Didier Dagueneau Mont Damné 2010 vs. Didier Dagueneau Silex 2010
By Christian Eedes, 2 May 2013
Prior to Concours Mondial du Sauvignon held in Blois last week, secretary of the Sauvignon Blanc Interest Group Pieter de Waal and I spent 48 hours in Sancerre and Pouilly-Fumé.
We visited with a number of leading producers including Benjamin Dagueneau of Domaine Didier Dagueneau, Jean-Dominique Vacheron of Domaine Vacheron, Jean-Christophe Bourgeois of Domaine Bourgeois, Alphonse Mellot Jnr of Domaine Alphonse Mellot and Jean-Paul Labaille of Domaine Thomas Labaille. I also checked out Château de Tracy in Pouilly-Fumé and Baron de Ladoucette plus we got to taste a wide range of less high-profile wines courtesy of BIVC, the regional trade body for the AOP wines of the Centre Loire vineyards.
Such a visit removes any doubt about the potential for greatness of Sauvignon Blanc as a variety. Fine Sancerre or Pouilly-Fumé is the match of fine Chablis, not surprising when you consider both the geographic proximity and broad geological similarity of these two areas of vineyard.
Soil is of fundamental importance in determining the character of these wines and there are three major types to take into account. The first is “cailottes”, a pebbly-limestone soil typically making wines which are readily accessible and hence for early drinking. Then there’s Kimmeridgian Marl, a limestone-clay soil, perhaps most famously found on Les Monts Damnés, and I found these wines typically very intense and full. Lastly, there’s silex, a flinty-clay soil which produces wines of great purity and freshness.
The top producers vinify by terroir – either from single vineyards or a selection of grapes from various parcels all sharing the same soil composition. Fascinating to compare wines from the same producer off different soils (e.g. Mont Damné versus Silex from Benjamin Dagueneau) or different producers off the same soils (e.g. Les Romains by Alphons Mellot versus Les Romains by Vacheron).
What might South Africa take from the Sancerre/Pouilly-Fumé model? It seems to me that the time is right to start celebrating single-property wines (towards ultimately celebrating those from a single-vineyard).

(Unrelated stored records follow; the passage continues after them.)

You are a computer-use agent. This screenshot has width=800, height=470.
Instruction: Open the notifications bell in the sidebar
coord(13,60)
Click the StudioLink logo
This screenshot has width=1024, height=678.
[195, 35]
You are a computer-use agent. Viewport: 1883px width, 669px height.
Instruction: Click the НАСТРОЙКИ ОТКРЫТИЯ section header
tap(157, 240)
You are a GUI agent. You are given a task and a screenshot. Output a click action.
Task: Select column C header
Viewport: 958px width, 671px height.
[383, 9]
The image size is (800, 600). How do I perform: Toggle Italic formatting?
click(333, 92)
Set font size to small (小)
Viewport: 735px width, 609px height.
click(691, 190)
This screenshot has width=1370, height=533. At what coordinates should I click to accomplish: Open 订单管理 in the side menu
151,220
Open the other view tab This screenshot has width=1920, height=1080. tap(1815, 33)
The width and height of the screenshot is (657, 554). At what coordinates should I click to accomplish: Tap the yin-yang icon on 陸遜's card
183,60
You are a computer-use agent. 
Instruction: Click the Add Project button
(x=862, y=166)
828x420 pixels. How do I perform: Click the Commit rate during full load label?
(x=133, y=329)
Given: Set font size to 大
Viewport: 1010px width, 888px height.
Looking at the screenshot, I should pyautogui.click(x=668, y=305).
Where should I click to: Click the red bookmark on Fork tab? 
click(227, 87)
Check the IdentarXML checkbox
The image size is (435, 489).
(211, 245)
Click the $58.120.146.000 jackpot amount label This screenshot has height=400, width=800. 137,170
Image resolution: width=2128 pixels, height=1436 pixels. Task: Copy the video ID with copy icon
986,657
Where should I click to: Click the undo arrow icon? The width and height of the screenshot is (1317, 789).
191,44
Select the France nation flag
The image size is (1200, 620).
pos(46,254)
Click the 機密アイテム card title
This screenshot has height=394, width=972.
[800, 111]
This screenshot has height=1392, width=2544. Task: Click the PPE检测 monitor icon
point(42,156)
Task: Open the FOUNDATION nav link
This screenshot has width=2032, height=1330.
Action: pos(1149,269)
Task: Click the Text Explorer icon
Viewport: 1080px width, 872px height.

Because of relatively low production costs and its broad popular appeal, Sauvignon Blanc too often gets treated as commodity wine. If however the notion that provenance matters starts to take hold, then Sauvignon Blanc becomes that much more worthy of contemplation and simultaneously a price premium.
My proposal would be that when the seventh annual FNB Sauvignon Blanc Top 10 is held later this year, multi-regional and single property wines are judged separately and the highest scoring five of each together make up the winning wines. Multi-regional wines (such as those from Delaire Graff, Graham Beck Pheasants’ Run and Kleine Zalze Family Reserve) have their place but so do those where origins are not clouded by blending.